Jakarta, Kompas -
”Pada nilai tukar Rp 8.721 per dollar AS, inflasi tahun 2011 dapat ditekan ke level 5,51 persen. Namun, dengan nilai tukar Rp 9.000 per dollar AS, maka inflasi akan ada di level 5,86 persen. Dengan nilai tukar Rp 8.721 per dollar AS, pertumbuhan ekonomi dapat diarahkan ke level 6,41 persen,” kata Ekonom Anggito Abimanyu di Jakarta, Rabu (2/3).
Nilai tukar rupiah versi Bank Indonesia (BI) per 2 Maret 2011 ditetapkan Rp 8.868 per dollar AS (jual) dan Rp 8.780 per dollar AS (beli). Laju inflasi ikut menentukan nilai tukar.
Negara yang inflasinya relatif lebih tinggi dibandingkan negara lain, mata uangnya akan cenderung melemah (relative inflation rate). Hal ini terkait aspek paritas daya beli (purchasing power parity). Saat harga produk dalam negeri meningkat, maka masyarakat akan cenderung mencari alternatif tawaran dari negara lain yang lebih murah.
Secara terpisah, Ketua Umum Ikatan Sarjana Ekonomi Indonesia (ISEI) sekaligus Gubernur BI Darmin Nasution mengungkapkan, cadangan devisa Indonesia telah menembus 100 miliar dollar AS. Nilai itu merupakan pencapaian yang pertama kali. Sebelumnya, BI memperkirakan cadangan devisa pada akhir tahun dapat mencapai 110 miliar-120 miliar dollar AS.

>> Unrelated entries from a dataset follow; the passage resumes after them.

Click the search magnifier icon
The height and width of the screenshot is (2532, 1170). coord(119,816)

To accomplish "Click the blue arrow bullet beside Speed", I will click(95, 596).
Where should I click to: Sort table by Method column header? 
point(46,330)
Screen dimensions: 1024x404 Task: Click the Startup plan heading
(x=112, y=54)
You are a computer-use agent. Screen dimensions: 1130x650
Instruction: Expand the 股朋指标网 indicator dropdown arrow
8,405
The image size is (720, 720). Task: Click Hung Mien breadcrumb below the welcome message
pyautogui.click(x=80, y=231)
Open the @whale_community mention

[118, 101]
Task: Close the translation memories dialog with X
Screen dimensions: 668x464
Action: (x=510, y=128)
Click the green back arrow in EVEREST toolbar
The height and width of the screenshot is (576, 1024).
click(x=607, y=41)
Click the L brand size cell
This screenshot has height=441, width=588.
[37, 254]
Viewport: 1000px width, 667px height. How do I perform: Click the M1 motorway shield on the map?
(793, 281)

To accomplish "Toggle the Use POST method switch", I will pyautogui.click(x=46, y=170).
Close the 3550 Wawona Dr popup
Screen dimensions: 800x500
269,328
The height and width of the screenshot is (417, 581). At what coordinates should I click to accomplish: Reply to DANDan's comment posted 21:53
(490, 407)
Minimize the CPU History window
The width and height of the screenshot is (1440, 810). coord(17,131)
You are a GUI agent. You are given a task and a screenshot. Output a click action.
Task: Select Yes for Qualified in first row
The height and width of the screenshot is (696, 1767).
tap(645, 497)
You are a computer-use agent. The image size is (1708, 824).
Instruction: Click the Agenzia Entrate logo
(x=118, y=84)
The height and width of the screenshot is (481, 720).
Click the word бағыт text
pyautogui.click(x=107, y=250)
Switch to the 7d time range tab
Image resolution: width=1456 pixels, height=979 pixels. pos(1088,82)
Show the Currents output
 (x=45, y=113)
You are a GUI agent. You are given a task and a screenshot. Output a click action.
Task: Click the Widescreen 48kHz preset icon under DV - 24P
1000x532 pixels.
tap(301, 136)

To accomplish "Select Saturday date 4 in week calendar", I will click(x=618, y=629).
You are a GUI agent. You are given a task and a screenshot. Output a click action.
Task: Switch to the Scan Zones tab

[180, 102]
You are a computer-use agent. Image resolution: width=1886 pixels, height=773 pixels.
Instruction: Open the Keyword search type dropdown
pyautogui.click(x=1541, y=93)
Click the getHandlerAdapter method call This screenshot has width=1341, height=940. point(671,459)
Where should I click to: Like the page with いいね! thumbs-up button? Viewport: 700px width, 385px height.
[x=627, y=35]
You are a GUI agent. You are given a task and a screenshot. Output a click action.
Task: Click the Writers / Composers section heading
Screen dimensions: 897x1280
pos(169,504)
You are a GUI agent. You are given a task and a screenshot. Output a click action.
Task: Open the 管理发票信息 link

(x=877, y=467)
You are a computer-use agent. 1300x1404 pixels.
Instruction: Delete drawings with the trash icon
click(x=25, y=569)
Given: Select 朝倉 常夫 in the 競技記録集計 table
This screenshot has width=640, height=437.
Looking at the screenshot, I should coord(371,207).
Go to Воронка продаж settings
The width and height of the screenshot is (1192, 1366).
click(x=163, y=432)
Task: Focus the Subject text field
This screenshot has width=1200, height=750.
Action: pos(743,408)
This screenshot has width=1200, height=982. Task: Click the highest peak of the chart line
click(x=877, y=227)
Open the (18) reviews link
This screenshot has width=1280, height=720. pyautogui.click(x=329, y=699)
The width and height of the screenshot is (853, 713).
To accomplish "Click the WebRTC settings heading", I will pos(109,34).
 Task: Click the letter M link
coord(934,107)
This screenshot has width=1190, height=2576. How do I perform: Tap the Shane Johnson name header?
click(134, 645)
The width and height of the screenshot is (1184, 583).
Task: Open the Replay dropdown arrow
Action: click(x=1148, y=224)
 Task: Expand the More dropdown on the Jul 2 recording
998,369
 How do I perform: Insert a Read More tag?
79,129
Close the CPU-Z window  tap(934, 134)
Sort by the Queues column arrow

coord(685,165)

Menurut Darmin, kondisi perekonomian stabil, antara lain terlihat pada sektor keuangan. Hal itu ditandai berjalannya kebijakan giro wajib minimum (GWM) perbankan nasional pada Maret 2011 serta tingkat inflasi year on year (tahunan) yang mencapai 6,8 persen.
Dia menambahkan, pertumbuhan ekonomi ke depan tidak bisa hanya mengandalkan konsumsi, tetapi ekspor dan investasi. Meskipun demikian, perekonomian nasional sudah menjanjikan dan bahkan menjadi penentu pemulihan ekonomi dunia dalam krisis keuangan global.
Sementara itu, Wakil Presiden Boediono dalam seminar ekonomi yang diselenggarakan Creco Research Institute, Selasa (1/3) di Jakarta, menegaskan, meski perekonomian saat ini tengah sehat, Indonesia tetap harus waspada.
Hal itu terutama mewaspadai kemungkinan adanya letupan-letupan krisis sebagai dampak lingkungan yang tidak sehat. ”Oleh karena itu, peningkatan ketahanan ekonomi mutlak diperlukan untuk mengantisipasi kemungkinan guncangan ekonomi yang lebih besar,” ujar Wapres Boediono.